When Poppy Bush was president, the world confronted a crisis with acid rain destroying monuments and buildings; Democrats and Republicans came together and put into law a sulfur dioxide cap-and-trade “free market solution” that largely solved the problem.

Why can’t we do the same with a cap-and-trade system for carbon pollution from fossil fuels like the European Union, Australia, New Zealand, and South Korea have already done? Citizens United.

Similarly, why can’t America get our gun crisis under control? We’re the only country in the world where schoolchildren are subjected to the monthly terror of active shooter drills.

Bullets are the leading cause of death among our nation’s children. But no Republican will take on the issue because they know the firearms industry and its front groups will destroy them with a waterfall of money for their inevitable opponent in the next election.
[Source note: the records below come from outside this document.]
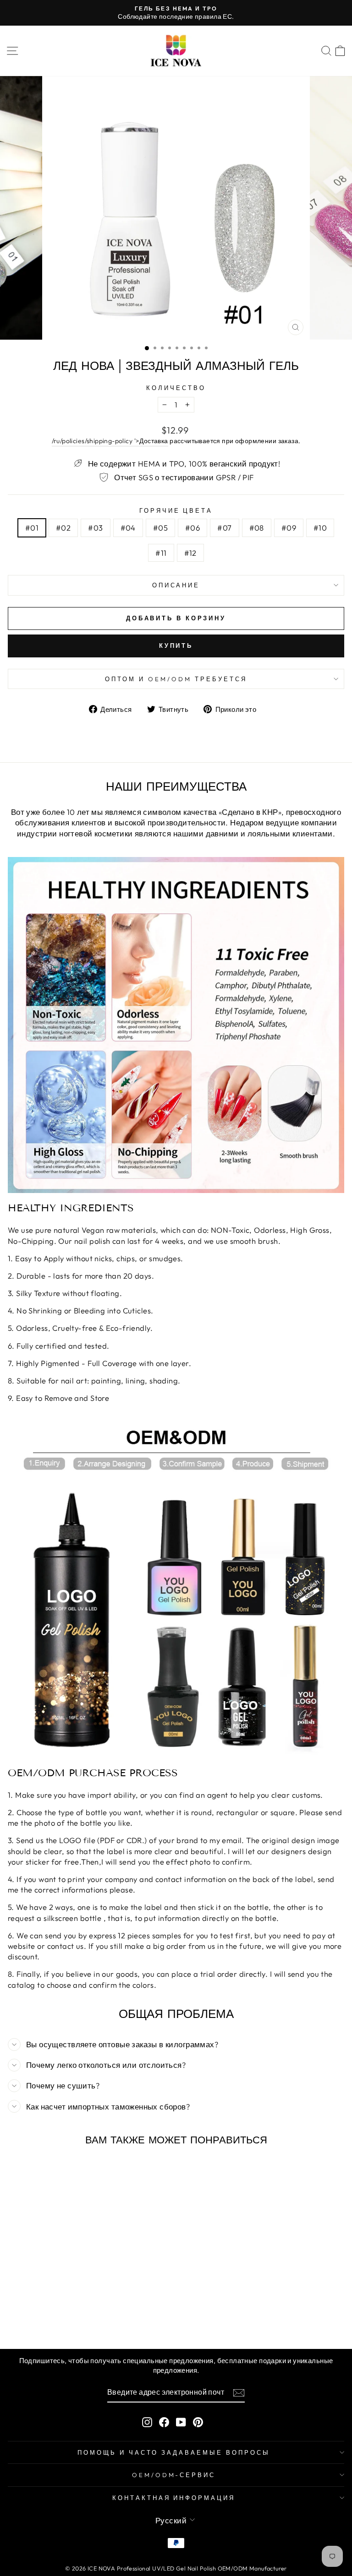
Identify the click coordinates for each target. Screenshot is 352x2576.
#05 (160, 527)
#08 (256, 527)
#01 (31, 527)
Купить (176, 645)
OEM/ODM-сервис (174, 2474)
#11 (160, 553)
Citizens United.

Our public schools are crumbling as the charter and private school industries pour millions into politicians’ coffers. Instead of fixing our schools and raising our educational standards, the private school industry has gotten Republican governors in several states to offer vouchers to every student in the state.

It’s busting the budgets of states (once the public schools are dead, they’ll cut back on the generosity of the vouchers), but making literally billions in profits for the private school industry — money that’s then, in part, recycled back to the politicians promoting their interests. Citizens United.